## Instructions
(1) In the blog post about Liar Game, swap "season" for "series" and write out the section from "Help. Protection. Trust." to "show struck me..." with that change.
(2) According to the blog post about Liar Game, who introduced the show to the writer?

## Supplied passage
-- start --

我的家人与朋友... 让我看到彩虹的美丽!

把所有信心握在我们手中!!

Monday, June 6, 2011

Liar Game

I watched finished Liar Game two days ago! =)

The scenes that really made my heart skip a beat are not those of clever lies and plots of people, though they are indeed brilliant, but those scenes in which people finally chose to believe and trust and help each other!! Thus I really think the helping, the protecting, the trusting really make me like this show alot!!

Today, rare chance to be able to eat dinner with mummy and sister and she was saying about trust and some stuff. It makes me think... Seems like I have similar issues too. Sisters indeed... Mummy was also giving some advice and everything seems to be so difficult. It is indeed easier said than done.

My sister is having a hard time, especially with her CCA which is taking much of her time. But she is quite lucky as well and certain things are just not worth her troubles... Then, what about me?

Help. Protection. Trust. How nice. =)




Friday, June 3, 2011

Trust

Home is nice. Been staying home packing things and watching Liar Game. Liar Game is really an awesome show. Thanks to RT who introduced it to me about 2, 3years ago but I got to watch it only this week... =)

I chionged finished one season in one day and moving slowly for season 2. Somehow, the show struck me...

Liar Game, a game that shows how people are lying and hiding and defending from each other at all times. Is the world really that ugly? Is it really that everyone is always wearing a mask in front of others? Is there really not a way to have everyone happy in this world?

The main character 神崎直 said many things that are very meaningful though she appears to be a foolish girl to trusted everyone equally though they betrayed her again and again. I admire this character!

Indeed, in this world, many people will worry about betrayal and the greed of others leading to much distrust among people. But if you began distrusting people and people began distrusting others around them... Then where is the trust in this world? Everything started with "I". =)

SMILE and face the world the way you wanted them to face you. Somehow, the show made me reflected on how did I see others? Do I trust them? Do they trust me? A simple world is made complicated with all the greeds and everything.

If this game is played among primary school kids, I believe problems will not appear because everyone is just so pure and trusting of others. How nice. =)

Perhaps, being different in different front of different people does not make you a person whom cannot be trusted. As long as you are comfortable with who you are in front of that person, I think that it is enough.

-- end --

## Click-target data
-- start --

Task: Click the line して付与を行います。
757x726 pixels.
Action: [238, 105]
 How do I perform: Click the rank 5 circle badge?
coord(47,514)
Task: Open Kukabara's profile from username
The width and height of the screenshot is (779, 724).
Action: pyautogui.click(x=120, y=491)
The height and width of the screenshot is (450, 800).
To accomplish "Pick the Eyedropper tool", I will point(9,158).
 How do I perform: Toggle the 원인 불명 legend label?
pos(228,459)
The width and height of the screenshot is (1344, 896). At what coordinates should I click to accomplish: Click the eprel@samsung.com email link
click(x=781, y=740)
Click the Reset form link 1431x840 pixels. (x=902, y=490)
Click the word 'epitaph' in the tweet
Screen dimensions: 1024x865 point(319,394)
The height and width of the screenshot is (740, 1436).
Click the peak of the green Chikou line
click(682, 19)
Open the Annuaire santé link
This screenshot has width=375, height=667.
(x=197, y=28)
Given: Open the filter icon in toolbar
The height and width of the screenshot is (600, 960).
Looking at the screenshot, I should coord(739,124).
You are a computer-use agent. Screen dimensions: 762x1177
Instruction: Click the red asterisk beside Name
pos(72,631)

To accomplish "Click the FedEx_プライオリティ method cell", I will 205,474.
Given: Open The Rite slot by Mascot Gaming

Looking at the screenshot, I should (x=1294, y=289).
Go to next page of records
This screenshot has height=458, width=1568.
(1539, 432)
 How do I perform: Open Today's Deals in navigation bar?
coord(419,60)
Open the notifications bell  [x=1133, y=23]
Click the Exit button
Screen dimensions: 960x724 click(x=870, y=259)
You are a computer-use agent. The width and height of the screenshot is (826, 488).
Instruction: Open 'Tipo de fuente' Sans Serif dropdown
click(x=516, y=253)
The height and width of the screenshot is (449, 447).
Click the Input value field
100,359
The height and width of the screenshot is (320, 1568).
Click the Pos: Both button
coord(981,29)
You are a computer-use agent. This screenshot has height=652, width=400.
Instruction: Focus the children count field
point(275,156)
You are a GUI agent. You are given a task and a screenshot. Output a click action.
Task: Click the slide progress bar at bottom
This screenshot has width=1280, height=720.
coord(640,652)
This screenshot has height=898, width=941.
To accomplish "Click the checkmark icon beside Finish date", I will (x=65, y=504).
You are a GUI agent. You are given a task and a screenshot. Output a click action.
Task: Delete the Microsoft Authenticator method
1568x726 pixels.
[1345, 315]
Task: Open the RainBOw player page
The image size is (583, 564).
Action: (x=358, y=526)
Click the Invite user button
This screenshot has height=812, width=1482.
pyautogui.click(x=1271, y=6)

-- end --

## Results for the exercise
(1)
Help. Protection. Trust. How nice. =)




Friday, June 3, 2011

Trust

Home is nice. Been staying home packing things and watching Liar Game. Liar Game is really an awesome show. Thanks to RT who introduced it to me about 2, 3years ago but I got to watch it only this week... =)

I chionged finished one series in one day and moving slowly for series 2. Somehow, the show struck me...

(2) RT introduced it, about two or three years before the writer watched it.